More than 1,100 teens of representative gender, age, ethnic groups and sexual experience were asked several questions (at right) to gauge how they personally define virginity and abstinence in terms of specific sexual behaviors.
Virginity is maintained after participating in:
- genital touching (83.5%)
- oral sex (70.6%)
- anal sex (16.1%)
- vaginal intercourse (5.8%)
Virgin status, as far as adolescents are concerned, may also be related to whether orgasm is achieved. While that variable was not measured in this study, other research with college students has found clear differences in how “sex” is defined based on whether the behavior resulted in achieving orgasm.
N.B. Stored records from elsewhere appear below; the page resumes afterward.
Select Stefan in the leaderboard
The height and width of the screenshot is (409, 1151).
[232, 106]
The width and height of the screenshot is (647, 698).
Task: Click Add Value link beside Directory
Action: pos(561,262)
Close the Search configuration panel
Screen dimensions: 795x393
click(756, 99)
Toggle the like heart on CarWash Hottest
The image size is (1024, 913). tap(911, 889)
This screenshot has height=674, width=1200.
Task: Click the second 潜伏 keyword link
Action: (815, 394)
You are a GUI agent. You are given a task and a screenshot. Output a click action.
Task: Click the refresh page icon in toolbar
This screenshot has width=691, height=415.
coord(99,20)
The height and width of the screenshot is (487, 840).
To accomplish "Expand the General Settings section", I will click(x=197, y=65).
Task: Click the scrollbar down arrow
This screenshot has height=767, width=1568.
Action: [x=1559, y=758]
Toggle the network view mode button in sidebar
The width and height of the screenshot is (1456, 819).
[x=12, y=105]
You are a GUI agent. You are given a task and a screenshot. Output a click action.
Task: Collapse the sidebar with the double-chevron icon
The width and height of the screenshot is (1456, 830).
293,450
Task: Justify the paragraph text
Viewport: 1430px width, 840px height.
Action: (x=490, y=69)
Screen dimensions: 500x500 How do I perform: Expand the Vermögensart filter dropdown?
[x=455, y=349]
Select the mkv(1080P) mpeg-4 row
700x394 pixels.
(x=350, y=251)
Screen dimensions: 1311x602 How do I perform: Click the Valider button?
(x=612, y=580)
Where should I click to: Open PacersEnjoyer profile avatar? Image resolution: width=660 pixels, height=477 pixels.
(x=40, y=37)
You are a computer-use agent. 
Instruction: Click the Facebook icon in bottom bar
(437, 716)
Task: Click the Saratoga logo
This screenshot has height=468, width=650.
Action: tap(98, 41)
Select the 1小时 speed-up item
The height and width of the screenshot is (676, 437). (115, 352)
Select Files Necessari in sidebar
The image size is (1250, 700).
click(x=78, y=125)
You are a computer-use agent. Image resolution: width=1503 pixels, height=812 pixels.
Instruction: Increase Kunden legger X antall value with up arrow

This apparent dichotomy may also explain why some sexually experienced youth still attribute virginity to girls who have had vaginal sex after a first encounter because its less likely that the girl will experience orgasm.
The study also finds that abstinence is viewed quite differently by adolesecents than virginity.
Abstinence is maintained after participating in:
- genital touching (44.2%)
- oral sex (33.4%)
- anal sex (14.3%)
- vaginal intercourse (11.9%)
The researchers theorize that the differences may be related to a universally shared definition of vaginal intercourse as “going all the way.” Since most abstinence-only and science-based sex education focus heavily on intercourse prevention as a moral lesson and/or a method to avoid unintended pregnancy, teens across the board have a fairly fixed sense of how it relates to virginity.
Abstinence, on the otherhand, appears to be linked to the time frame in which sexual behavior occurs. Whether a teen engages in genital touching or oral, anal or vaginal sex may be immaterial. It’s all about how recently it happened.
Young people also appear to apply a broad definition of “abstinence” to other non-sexual behaviors, such as drug and alcohol use and viewing explicit media.
Further, the vague language used in classrooms or by parents to describe a range of sexual behaviors may result in teens responding that they are not sexually active to health care professionals because they interpret the term as either applying only to vaginal intercourse or not engaging in sex recently.
Though it generated enormous national controversy, the frank Council on World Affairs discussion on sex and drugs at Boulder High School last May might just be the right approach to encourage young people to avoid risky sexual behaviors.
The researchers conclude that the need for “educational programs to discuss a wide range of sexual behaviors, including genital touching, oral and anal sex, and their potential psychological and physical risks, especially given recent findings suggesting that some adolescents estimate little chance of contracting STIs from oral sex.”
This study was conducted by the Prevention Research Center and the Pacific Institute for Research and Evaluation and is the first of its kind in interviewing adolescents in middle and high school on definitions of sexual behavior. Previous work has focused exclusively on college-age men and women.